Arbitration is a technique for the resolution of disputes outside the courtroom. In arbitration, the parties to a dispute and their attorneys present their case to an arbiter and agree to be bound by the arbitration decision. The arbiter is an impartial third-party who hears the evidence in the case and imposes a decision that is legally binding on both sides and enforceable in the courts.
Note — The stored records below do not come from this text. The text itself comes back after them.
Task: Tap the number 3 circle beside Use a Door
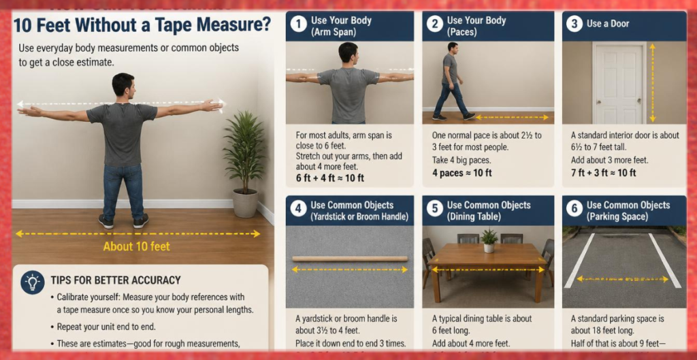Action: pyautogui.click(x=574, y=24)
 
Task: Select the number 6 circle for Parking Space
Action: pyautogui.click(x=574, y=208)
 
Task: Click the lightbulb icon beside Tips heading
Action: pyautogui.click(x=33, y=282)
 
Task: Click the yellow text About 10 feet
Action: pyautogui.click(x=136, y=246)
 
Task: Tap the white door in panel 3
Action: pyautogui.click(x=619, y=83)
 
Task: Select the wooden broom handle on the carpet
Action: pyautogui.click(x=350, y=259)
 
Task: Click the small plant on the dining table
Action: pyautogui.click(x=489, y=240)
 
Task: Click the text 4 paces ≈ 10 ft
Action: pyautogui.click(x=462, y=172)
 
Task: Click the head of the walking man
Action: pyautogui.click(x=452, y=48)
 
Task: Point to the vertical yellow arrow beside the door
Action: pyautogui.click(x=653, y=82)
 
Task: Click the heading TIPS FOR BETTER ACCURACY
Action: pyautogui.click(x=116, y=280)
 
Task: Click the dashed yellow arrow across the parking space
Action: pyautogui.click(x=622, y=279)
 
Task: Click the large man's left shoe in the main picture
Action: pyautogui.click(x=106, y=221)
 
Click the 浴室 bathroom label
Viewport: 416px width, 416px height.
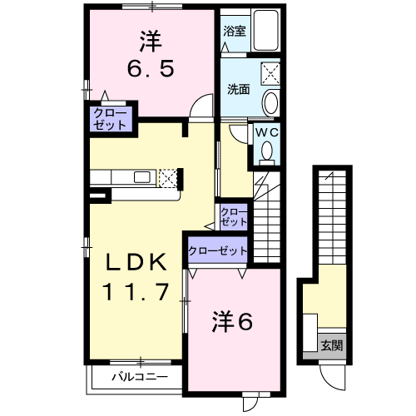click(235, 31)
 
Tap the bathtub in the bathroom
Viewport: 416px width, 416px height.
click(265, 31)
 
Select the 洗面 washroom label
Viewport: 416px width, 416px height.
click(238, 89)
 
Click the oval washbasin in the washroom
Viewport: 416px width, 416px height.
click(270, 102)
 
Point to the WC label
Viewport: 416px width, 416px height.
click(266, 133)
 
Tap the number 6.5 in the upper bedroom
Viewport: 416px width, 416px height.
click(151, 68)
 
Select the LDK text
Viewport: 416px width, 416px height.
click(136, 262)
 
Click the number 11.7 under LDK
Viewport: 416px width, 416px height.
click(136, 292)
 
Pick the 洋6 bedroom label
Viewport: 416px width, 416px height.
click(232, 322)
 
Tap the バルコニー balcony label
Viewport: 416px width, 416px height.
click(140, 377)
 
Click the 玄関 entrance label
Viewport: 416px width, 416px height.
click(332, 346)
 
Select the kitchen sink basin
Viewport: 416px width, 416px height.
click(141, 177)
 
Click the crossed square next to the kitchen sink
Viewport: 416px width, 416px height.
click(168, 178)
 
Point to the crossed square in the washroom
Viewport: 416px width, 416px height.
click(270, 73)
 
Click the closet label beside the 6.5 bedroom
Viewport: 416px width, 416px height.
click(110, 119)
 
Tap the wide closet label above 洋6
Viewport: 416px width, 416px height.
click(218, 251)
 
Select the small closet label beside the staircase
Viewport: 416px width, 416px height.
click(234, 217)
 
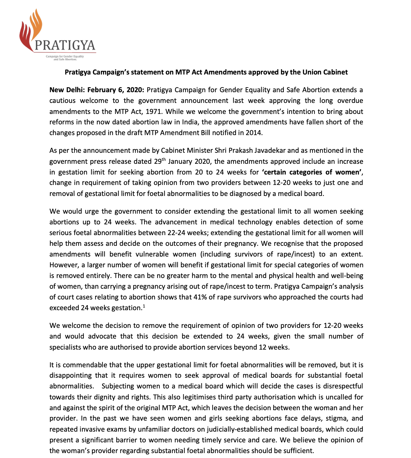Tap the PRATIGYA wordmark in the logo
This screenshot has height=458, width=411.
(65, 45)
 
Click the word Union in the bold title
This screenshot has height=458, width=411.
(313, 72)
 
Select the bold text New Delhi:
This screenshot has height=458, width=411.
(66, 90)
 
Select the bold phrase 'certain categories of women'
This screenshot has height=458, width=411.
(312, 172)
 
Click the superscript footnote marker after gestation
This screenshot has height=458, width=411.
(143, 306)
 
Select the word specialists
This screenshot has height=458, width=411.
(65, 347)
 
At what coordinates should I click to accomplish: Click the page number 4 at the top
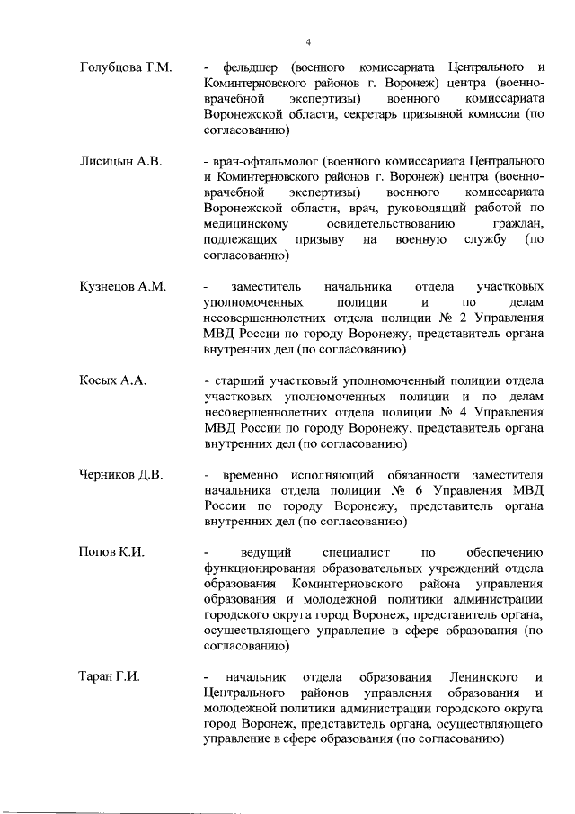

There are multiple benefits to arbitration. One benefit of arbitration is that a final trial on the matter in dispute is often easier to schedule. Traditionally, a court will issue a trial date for each case, and the parties do not have the opportunity to choose what trial date they are given. Thus, the parties and attorneys often have schedule conflicts. However, in trials, the parties and their attorneys must appear at the time and place stated by the court, regardless of the schedule conflict. Therefore, some parties agree to present their case on their own timeline and allow a private arbiter to hear the case. Another benefit of arbitration is that the case can be tried in a confidential setting. Often parties do not want their private matters heard in a public forum like a courtroom. Additionally, arbitration allows the parties and attorneys to proceed with their case using customized rules and/or procedures.
There are disadvantages to arbitration too. For example, arbitration provides limited avenues to appeal the decision. Additionally, the arbiter is generally unable to enforce orders against a party without the arbitrator’s ruling being reduced to a court order.